Move to beef up CCTV is praised
Mark Jennings has welcomed the move to transfer CCTV operation from Cotswold District Council to Cirencester Town Council which he believes will improve safety in the town
THE father of a Bibury man who died after a brutal attack in Cirencester has praised a move to improve CCTV monitoring in the town.
When 25-year-old Tim Jennings was left brain damaged and in a coma from which he never recovered following an unprovoked attack on a night out in Cirencester in June 2009, it sparked a reaction that more robust security was needed in the town centre.
And in 2010, the Standard backed petitions signed by around 1,000 people for CCTV monitoring to be increased in Cirencester, after it was revealed that Cotswold District Council had slashed CCTV spends to one of the lowest in the UK.
Now, Cirencester Town Council has announced it will finally be taking over the running of the town’s CCTV from CDC and will soon be launching a public consultation to find out what local residents want from the service.
Tim’s dad Mark Jennings said a better partnership between police and CCTV monitoring could prevent violent situations from building and resulting in tragedy.
"I’m still so angry at how my son died," Mr Jennings said. "It’s all very well the cameras being there but if they are not switched on and if they don’t have the force of the law behind them what’s the point?"
"In the day Cirencester is a beautiful market town but in the evening it’s got a terrible reputation. People are scared to go into town at night.
"What we need is for people to be able to tell the police that they can see a situation building and shut the situation down. I do believe there are people in Cirencester who would come forward and give their time to help."

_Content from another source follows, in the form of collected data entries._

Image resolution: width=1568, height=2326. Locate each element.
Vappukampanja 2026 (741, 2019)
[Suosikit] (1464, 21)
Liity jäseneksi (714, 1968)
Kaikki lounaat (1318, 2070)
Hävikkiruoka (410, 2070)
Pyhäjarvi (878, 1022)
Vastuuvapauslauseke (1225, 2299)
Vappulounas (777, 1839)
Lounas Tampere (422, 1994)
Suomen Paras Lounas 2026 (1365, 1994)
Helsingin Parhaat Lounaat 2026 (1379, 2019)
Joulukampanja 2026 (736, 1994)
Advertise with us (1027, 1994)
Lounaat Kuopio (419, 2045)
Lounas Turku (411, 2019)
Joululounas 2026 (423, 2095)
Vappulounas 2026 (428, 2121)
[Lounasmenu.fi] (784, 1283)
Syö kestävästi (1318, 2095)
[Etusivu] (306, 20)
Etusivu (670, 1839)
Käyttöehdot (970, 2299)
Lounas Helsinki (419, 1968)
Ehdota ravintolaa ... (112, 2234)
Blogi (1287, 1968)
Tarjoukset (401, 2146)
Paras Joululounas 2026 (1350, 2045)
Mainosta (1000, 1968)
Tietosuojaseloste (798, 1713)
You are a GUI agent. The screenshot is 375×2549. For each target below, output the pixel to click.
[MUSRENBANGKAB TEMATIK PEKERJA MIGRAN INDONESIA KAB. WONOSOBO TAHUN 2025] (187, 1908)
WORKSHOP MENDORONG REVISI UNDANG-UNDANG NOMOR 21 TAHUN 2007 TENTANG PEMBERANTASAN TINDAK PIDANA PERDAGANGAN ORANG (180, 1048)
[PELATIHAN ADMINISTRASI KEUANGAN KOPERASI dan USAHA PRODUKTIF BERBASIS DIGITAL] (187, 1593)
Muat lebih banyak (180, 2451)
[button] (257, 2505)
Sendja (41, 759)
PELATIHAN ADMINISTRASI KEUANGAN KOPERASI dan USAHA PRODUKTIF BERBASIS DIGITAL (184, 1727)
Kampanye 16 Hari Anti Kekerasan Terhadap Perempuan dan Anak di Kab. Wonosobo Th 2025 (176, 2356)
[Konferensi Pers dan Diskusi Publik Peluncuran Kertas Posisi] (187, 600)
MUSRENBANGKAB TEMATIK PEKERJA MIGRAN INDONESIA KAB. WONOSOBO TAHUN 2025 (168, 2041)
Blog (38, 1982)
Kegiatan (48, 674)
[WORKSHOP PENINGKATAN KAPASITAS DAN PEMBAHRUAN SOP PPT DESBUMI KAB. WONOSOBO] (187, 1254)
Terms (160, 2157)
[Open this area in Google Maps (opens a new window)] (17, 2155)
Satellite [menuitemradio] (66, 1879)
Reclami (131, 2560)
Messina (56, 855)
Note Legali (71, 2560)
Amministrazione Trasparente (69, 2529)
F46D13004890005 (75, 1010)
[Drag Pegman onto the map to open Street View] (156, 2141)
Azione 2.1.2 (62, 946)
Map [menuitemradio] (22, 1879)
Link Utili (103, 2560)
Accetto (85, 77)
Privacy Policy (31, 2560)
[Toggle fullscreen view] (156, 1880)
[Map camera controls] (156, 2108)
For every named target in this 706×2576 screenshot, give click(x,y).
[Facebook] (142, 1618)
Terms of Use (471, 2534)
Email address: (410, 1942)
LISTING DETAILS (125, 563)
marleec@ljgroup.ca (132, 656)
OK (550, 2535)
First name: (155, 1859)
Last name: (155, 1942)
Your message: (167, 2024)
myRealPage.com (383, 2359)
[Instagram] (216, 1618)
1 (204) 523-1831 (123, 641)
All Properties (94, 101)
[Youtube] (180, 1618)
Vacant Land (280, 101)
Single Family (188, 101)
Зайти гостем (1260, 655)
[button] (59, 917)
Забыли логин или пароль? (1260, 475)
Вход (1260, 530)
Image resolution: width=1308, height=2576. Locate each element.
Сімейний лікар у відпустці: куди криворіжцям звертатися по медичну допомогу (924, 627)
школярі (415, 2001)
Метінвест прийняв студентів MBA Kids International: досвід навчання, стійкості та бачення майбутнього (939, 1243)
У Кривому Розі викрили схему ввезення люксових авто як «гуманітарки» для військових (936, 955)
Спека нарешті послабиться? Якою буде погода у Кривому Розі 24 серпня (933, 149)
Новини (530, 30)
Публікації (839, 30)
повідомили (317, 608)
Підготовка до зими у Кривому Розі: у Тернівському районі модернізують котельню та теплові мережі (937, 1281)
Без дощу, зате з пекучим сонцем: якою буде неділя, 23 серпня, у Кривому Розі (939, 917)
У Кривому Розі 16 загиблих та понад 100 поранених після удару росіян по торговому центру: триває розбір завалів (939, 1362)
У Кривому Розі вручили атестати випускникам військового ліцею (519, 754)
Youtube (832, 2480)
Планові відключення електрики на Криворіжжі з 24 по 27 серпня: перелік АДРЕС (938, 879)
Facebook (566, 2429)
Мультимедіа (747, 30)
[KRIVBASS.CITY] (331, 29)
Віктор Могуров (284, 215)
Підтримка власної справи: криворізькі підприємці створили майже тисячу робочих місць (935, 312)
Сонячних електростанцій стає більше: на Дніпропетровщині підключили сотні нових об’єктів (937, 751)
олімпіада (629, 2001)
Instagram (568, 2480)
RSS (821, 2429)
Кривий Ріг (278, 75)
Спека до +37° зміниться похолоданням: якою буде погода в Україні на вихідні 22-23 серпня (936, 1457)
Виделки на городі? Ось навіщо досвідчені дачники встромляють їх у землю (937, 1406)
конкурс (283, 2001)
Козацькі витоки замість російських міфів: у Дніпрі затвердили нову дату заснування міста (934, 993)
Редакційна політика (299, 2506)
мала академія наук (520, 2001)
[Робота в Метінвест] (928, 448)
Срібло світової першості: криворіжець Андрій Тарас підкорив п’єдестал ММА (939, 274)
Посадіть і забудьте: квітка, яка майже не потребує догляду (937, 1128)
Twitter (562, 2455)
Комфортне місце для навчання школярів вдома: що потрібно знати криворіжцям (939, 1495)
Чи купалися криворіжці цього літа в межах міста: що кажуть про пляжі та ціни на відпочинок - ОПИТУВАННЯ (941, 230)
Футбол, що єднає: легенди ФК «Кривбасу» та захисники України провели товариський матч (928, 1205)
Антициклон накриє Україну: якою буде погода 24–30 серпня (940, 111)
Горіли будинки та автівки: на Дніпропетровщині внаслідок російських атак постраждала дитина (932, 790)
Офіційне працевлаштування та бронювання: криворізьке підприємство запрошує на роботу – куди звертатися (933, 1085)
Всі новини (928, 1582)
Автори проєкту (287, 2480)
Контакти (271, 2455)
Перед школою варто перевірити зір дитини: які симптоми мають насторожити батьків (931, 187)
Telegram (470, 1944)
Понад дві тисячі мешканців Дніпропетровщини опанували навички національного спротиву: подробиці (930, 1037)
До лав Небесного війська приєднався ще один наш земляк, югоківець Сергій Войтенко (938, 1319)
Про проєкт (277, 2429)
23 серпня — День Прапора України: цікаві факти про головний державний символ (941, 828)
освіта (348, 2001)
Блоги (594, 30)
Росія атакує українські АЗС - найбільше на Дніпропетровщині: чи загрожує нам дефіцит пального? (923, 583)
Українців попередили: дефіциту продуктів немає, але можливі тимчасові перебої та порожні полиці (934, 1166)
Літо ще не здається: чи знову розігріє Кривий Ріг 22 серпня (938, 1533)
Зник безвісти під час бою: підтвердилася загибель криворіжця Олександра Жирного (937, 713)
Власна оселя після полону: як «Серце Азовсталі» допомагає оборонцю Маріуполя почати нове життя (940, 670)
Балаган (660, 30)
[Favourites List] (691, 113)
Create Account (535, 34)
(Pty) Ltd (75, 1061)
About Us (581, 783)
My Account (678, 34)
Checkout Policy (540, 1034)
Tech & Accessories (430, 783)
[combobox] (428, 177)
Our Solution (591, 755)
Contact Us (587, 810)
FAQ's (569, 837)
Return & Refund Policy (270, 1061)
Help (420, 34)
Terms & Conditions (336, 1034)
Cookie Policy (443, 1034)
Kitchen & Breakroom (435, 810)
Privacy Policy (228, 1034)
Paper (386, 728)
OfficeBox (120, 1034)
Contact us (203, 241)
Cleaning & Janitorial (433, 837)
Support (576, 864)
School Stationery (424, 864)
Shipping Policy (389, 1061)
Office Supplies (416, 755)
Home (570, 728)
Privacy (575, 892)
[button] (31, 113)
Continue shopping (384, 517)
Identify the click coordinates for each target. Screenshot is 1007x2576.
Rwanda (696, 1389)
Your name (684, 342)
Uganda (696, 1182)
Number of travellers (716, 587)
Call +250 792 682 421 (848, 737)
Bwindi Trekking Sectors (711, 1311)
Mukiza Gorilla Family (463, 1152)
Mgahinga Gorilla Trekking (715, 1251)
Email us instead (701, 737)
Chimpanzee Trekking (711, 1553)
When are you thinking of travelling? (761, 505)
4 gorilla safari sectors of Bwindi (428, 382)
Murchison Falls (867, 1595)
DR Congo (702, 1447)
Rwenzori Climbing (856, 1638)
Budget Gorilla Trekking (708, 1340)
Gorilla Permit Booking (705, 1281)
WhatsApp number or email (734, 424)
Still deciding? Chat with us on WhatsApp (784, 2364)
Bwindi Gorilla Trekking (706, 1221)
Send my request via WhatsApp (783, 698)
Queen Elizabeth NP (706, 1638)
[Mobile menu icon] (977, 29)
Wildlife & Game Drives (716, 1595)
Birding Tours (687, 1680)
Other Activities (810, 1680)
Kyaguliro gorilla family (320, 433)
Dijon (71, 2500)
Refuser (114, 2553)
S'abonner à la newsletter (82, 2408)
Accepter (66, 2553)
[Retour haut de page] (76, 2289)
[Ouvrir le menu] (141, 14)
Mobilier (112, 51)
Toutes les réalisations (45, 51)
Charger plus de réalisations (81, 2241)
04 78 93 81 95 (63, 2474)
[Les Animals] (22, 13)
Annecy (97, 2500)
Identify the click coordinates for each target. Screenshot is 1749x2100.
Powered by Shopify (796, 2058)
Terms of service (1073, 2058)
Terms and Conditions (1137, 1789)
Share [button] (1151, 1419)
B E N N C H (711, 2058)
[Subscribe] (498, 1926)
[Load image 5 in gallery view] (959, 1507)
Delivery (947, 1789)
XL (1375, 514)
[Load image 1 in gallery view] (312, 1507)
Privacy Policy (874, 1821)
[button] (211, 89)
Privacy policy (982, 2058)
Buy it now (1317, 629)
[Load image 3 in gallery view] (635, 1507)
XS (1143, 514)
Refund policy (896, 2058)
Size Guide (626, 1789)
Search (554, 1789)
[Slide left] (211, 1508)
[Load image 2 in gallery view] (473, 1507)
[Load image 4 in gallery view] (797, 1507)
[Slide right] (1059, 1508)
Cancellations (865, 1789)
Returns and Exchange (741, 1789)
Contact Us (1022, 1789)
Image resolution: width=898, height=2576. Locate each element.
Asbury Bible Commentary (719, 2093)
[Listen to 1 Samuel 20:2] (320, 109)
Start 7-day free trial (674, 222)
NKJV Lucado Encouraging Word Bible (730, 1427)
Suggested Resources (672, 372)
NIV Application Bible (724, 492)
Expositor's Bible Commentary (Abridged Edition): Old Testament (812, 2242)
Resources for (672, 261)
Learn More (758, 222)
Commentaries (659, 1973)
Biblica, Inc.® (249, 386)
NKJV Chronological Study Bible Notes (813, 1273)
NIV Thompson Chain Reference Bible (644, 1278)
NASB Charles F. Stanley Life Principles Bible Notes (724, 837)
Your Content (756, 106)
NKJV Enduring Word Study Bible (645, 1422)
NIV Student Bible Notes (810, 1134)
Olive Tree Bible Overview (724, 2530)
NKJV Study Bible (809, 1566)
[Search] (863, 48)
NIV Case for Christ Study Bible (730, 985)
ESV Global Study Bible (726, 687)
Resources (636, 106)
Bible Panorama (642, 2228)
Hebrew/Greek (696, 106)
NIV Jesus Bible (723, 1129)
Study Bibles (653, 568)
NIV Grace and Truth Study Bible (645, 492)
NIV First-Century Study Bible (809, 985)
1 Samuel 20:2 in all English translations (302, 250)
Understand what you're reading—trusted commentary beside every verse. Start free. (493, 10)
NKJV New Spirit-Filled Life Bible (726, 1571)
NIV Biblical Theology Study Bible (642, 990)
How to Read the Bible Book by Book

CTC chief executive Andrew Tubb said that legal transfers were now in the process of being signed by CDC. As soon as the service was handed over, Mr Tubb said the town council would review Cirencester’s CCTV which currently runs for 24 hours a day but is monitored live for just 56 hours each week at a cost of £54,000 per year.
Mr Tubb said: "We will consult with the public about what their thoughts are about community safety and how they would like the town council to deliver services in the future. CCTV is just a single part of feeling safe.
"We want to look at newer more effective technology and explore opportunities for working with the police and local community groups to tackle and reduce crime and anti-social behaviour in a proactive way."
He added that there would be no added cost to the taxpayer this financial year.
CDC leader Cllr Lynden Stowe said it made sense for the town council to take over CCTV operation and praised the partnership working between the authorities.
He added: "It bodes very well for our aim of devolving more responsibility to ‘grass roots’ level.”